The whole listing, from first line to last: copy it exactly.

### Dataset records
-*-

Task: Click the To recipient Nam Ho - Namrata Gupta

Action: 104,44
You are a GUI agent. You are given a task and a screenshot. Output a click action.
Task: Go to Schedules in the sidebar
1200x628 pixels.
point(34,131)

-*-

### Exercise answer
Task: Click the To recipient Nam Ho - Namrata Gupta

Action: 104,44
You are a GUI agent. You are given a task and a screenshot. Output a click action.
Task: Go to Schedules in the sidebar
1200x628 pixels.
point(34,131)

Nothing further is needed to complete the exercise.